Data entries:
** Start **

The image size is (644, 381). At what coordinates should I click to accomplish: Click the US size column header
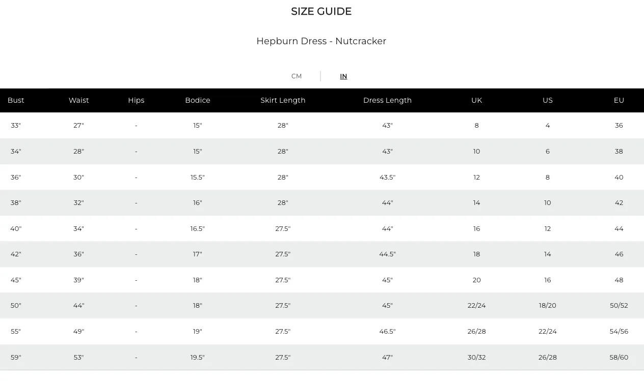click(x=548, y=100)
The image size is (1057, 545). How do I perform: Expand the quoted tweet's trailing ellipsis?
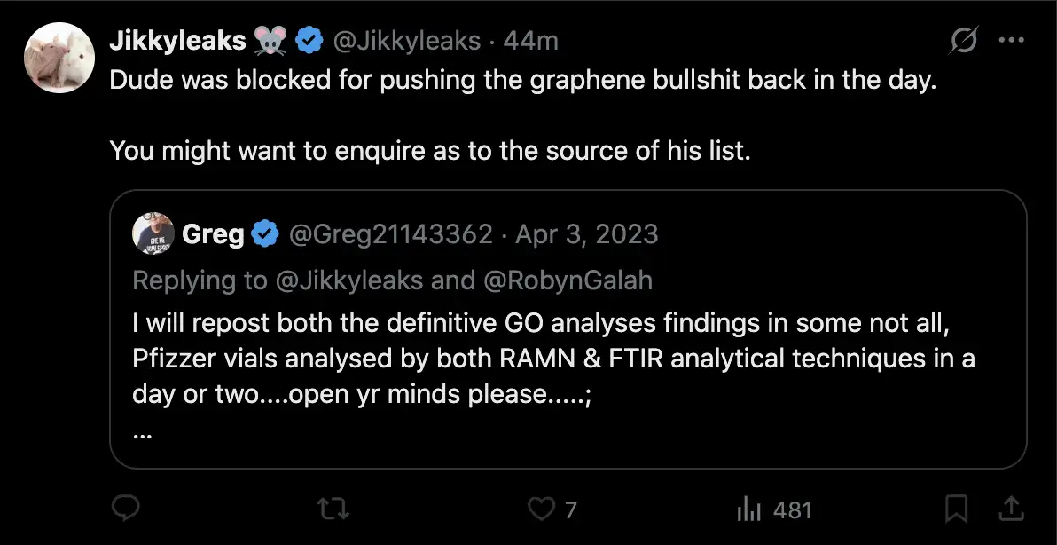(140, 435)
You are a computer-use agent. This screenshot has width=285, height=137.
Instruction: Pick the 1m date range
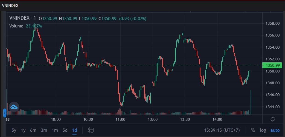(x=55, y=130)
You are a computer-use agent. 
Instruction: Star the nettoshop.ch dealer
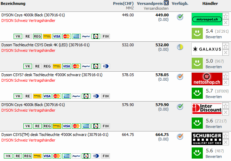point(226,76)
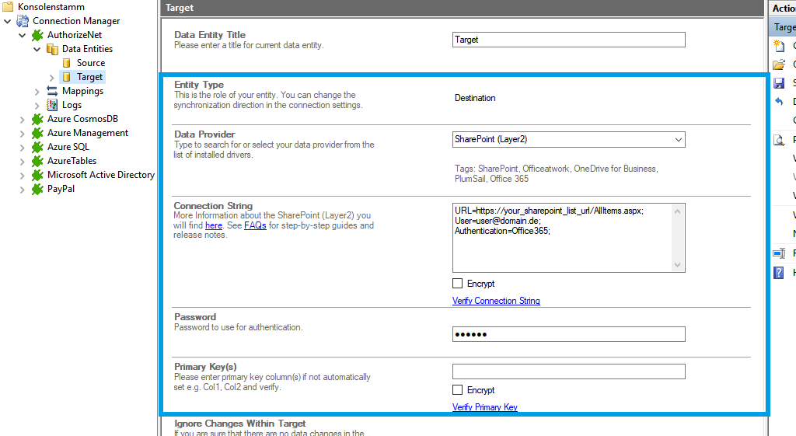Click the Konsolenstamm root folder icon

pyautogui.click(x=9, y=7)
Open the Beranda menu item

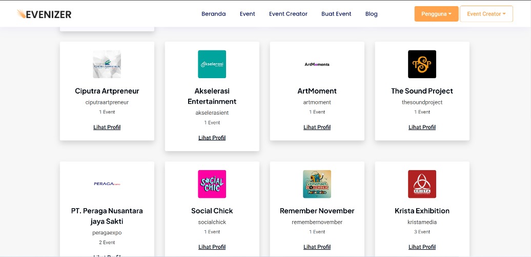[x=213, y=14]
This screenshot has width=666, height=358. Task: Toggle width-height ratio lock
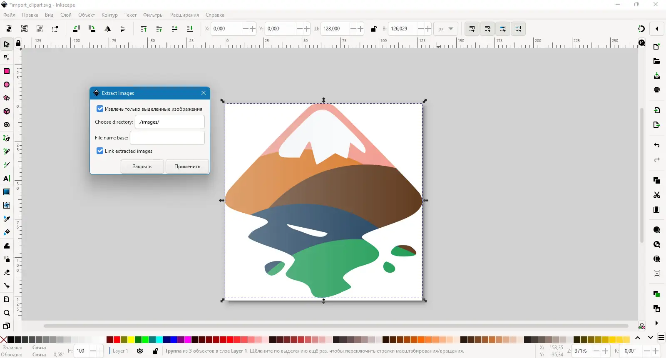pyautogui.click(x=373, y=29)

** End **

Requirement
Render every line of the records above as a Markdown table with the columns Row and Line, numbering the rows and skipping blank lines. Leave the pictures out.

Solution to this task
| Row | Line |
|---|---|
| 1 | The image size is (644, 381). At what coordinates should I click to accomplish: Click the US size column header |
| 2 | click(x=548, y=100) |
| 3 | The image size is (1057, 545). How do I perform: Expand the quoted tweet's trailing ellipsis? |
| 4 | (140, 435) |
| 5 | You are a computer-use agent. This screenshot has width=285, height=137. |
| 6 | Instruction: Pick the 1m date range |
| 7 | (x=55, y=130) |
| 8 | You are a computer-use agent.  |
| 9 | Instruction: Star the nettoshop.ch dealer |
| 10 | point(226,76) |
| 11 | Click the Konsolenstamm root folder icon |
| 12 | pyautogui.click(x=9, y=7) |
| 13 | Open the Beranda menu item |
| 14 | [x=213, y=14] |
| 15 | This screenshot has width=666, height=358. Task: Toggle width-height ratio lock |
| 16 | pyautogui.click(x=373, y=29) |